RECORDS SUPPLIED →
--------------------------------------------------

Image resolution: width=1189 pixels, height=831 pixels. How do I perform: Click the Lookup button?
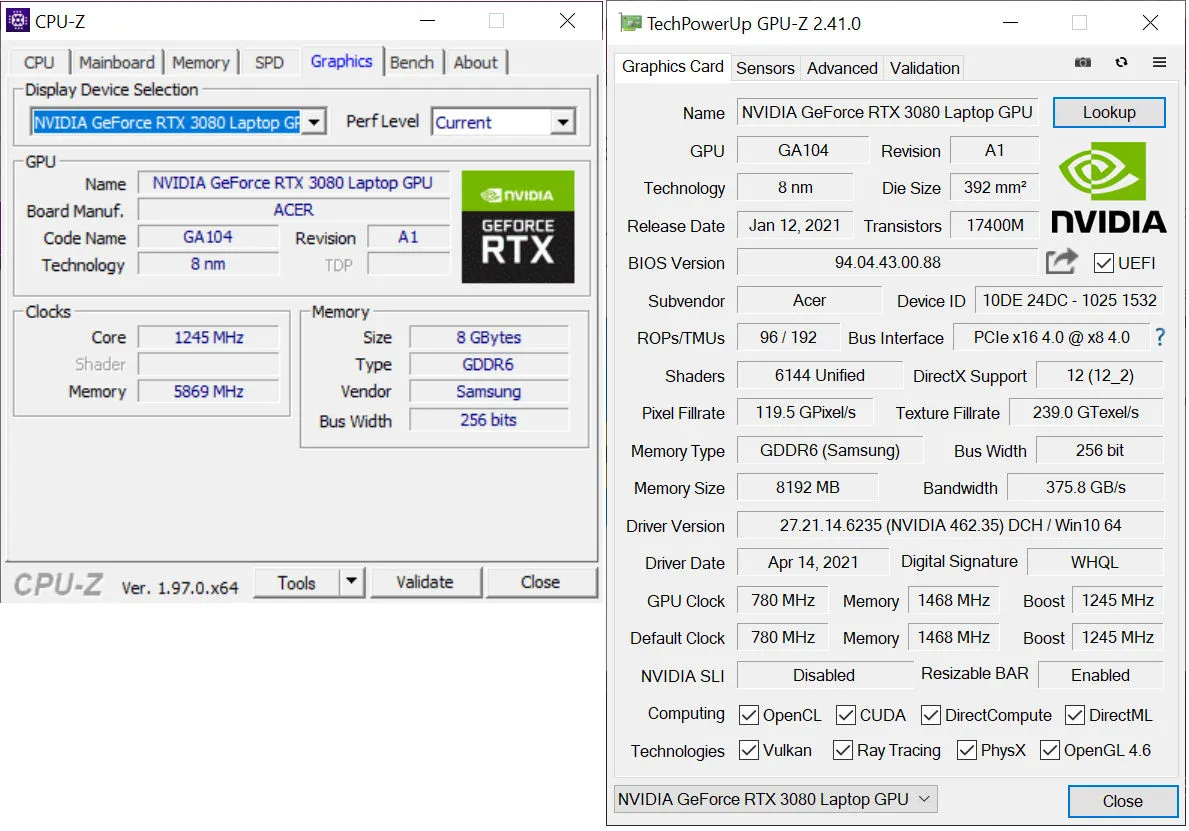pyautogui.click(x=1108, y=112)
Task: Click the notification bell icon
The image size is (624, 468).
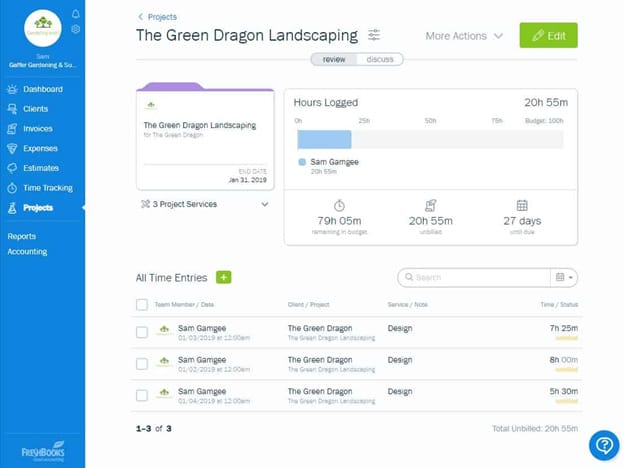Action: pos(76,14)
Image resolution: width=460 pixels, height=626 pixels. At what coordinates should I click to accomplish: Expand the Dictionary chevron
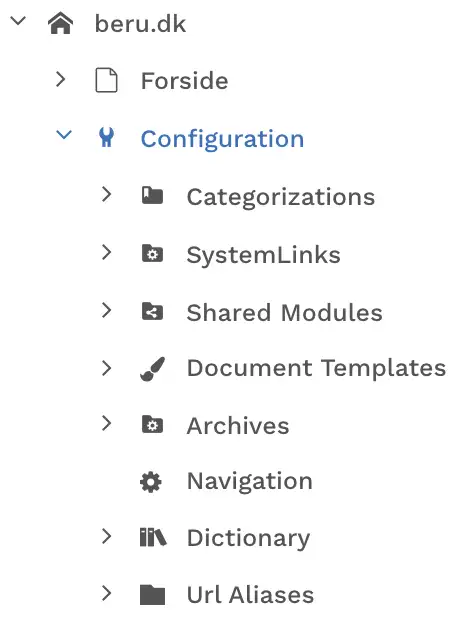coord(106,536)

--------------------------------------------------

WHAT THE TASK ASKS →
Write out the material above exactly. Skip the pictures.

SOLUTION FOR THIS EXERCISE →
Image resolution: width=1189 pixels, height=831 pixels. How do I perform: Click the Lookup button?
pyautogui.click(x=1108, y=112)
Task: Click the notification bell icon
The image size is (624, 468).
Action: pos(76,14)
Image resolution: width=460 pixels, height=626 pixels. At what coordinates should I click to accomplish: Expand the Dictionary chevron
coord(106,536)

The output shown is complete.